— start —

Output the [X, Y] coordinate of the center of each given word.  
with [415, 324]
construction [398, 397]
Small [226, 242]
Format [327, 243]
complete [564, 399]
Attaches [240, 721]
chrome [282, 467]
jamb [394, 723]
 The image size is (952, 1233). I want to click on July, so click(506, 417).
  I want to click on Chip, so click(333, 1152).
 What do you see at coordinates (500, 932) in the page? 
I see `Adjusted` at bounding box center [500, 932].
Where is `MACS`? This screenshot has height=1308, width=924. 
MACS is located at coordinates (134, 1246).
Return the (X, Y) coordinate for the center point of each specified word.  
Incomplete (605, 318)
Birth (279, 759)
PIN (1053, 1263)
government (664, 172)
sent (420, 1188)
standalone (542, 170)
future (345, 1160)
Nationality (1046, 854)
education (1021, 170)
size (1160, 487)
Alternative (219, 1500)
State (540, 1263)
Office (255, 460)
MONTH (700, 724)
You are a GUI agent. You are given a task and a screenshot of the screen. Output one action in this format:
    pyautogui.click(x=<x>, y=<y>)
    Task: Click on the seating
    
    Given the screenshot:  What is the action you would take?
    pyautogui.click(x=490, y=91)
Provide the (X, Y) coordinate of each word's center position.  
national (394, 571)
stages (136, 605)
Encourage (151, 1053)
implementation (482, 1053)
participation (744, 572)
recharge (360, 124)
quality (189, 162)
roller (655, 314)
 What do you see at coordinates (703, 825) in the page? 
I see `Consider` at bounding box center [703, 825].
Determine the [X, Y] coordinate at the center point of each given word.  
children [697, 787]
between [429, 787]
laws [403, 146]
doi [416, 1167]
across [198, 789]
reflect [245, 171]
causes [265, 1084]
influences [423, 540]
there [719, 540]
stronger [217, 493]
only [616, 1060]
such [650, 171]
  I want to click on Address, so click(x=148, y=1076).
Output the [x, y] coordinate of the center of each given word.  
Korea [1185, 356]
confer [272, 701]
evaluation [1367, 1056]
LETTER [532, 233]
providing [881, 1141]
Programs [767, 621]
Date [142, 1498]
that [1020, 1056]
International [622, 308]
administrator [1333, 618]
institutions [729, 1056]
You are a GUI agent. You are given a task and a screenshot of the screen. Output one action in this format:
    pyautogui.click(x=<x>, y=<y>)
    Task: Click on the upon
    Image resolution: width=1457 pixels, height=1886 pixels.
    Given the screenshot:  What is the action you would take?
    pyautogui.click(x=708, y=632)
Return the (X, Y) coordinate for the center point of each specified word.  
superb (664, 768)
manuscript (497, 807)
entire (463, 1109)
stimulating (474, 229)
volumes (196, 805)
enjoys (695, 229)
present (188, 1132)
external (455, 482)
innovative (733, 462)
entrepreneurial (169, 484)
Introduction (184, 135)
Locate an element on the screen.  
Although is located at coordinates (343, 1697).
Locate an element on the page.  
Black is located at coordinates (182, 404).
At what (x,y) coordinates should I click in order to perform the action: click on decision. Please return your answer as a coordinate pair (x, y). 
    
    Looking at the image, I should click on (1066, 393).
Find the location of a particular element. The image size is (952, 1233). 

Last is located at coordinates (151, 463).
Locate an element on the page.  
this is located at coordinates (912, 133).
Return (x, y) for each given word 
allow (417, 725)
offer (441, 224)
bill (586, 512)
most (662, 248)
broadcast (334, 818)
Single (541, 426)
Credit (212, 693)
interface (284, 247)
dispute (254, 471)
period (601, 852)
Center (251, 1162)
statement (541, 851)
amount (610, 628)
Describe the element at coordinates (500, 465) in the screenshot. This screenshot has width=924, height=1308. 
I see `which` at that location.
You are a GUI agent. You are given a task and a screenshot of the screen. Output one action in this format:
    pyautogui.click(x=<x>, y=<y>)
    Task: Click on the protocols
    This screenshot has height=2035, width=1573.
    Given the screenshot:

— end —

• **GIVEN REQUEST**
Pull out each line in the records above that contains the word "element", and list those lines in their original order.

• **CORRECT RESULT**
Locate an element on the screen.  
Locate an element on the page.  
Find the location of a particular element. The image size is (952, 1233). 
Locate an element on the page.  
Describe the element at coordinates (500, 465) in the screenshot. This screenshot has width=924, height=1308. 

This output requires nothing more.